Question

How do you identify the following equation `y = (x-1)^2 + 3` as a circle, parabola, ellipse or hyperbola?

Answer 1

Compare with the vertex form of the equation of a parabola to see that it is indeed a parabola.

Explanation:

`y = (x-1)^2+3`

This equation is in the form:

`y = a(x-h)^2 + k`

with `a = 1`, `h = 1` and `k=3`

This is the vertex form of the equation of a parabola with vertical axis, vertex `(h, k) = (1, 3)` and leading coefficient `1`.

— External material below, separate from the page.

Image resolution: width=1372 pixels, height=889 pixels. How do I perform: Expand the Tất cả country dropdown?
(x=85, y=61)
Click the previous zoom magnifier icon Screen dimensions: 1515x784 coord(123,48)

graph{y = (x-1)^2+3 [-8.75, 11.25, -1.44, 8.56]}

For comparison, note that the equation of a circle can be written in the form:

`(x-h)^2+(y-k)^2=r^2`

where `(h, k)` is the centre and `r` is the radius.

graph{((x-3)^2+(y-2)^2-4^2)((x-3)^2+(y-2)^2-0.01) = 0 [-8.29, 11.71, -3.16, 6.84]}

An ellipse with major and minor axes parallel to the `x` and `y` axes can be written in the form:

`(x-h)^2/(a^2)+(y-k)^2/b^2 = 1`

where `(h, k)` is the centre, `a` is the radius along the horizontal axis and `b` is the radius along the vertical axis.

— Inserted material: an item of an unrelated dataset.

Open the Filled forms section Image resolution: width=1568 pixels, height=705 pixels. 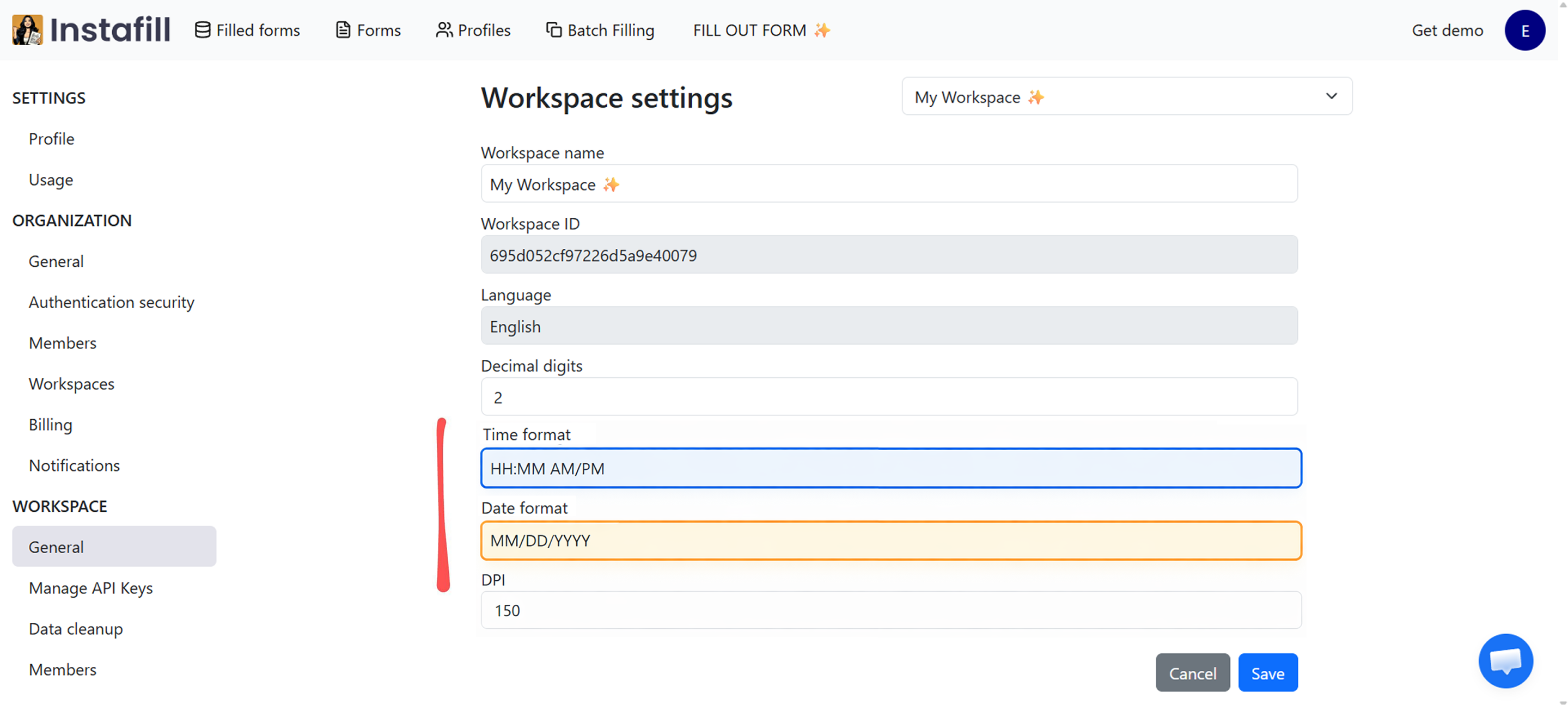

graph{((x-3)^2/4^2+(y-2)^2/3^2-1)((x-3)^2+(y-2)^2-0.01) = 0 [-8.29, 11.71, -3.16, 6.84]}

Reverse the sign and it becomes a hyperbola with horizontal axis

`(x-h)^2/(a^2)-(y-k)^2/b^2 = 1`

where `(h, k)` is the centre, `a` is the distance between the centre and the vertices and the slopes of the asymptotes are `+-b/a`.

graph{((x-3)^2/4^2-(y-2)^2/3^2-1)((x-3)^2+(y-2)^2-0.01)(3(x-3)-4(y-2))(3(x-3)+4(y-2)) = 0 [-8.29, 11.71, -3.16, 6.84]}

Note that the equation of a hyperbola is one of the most varied.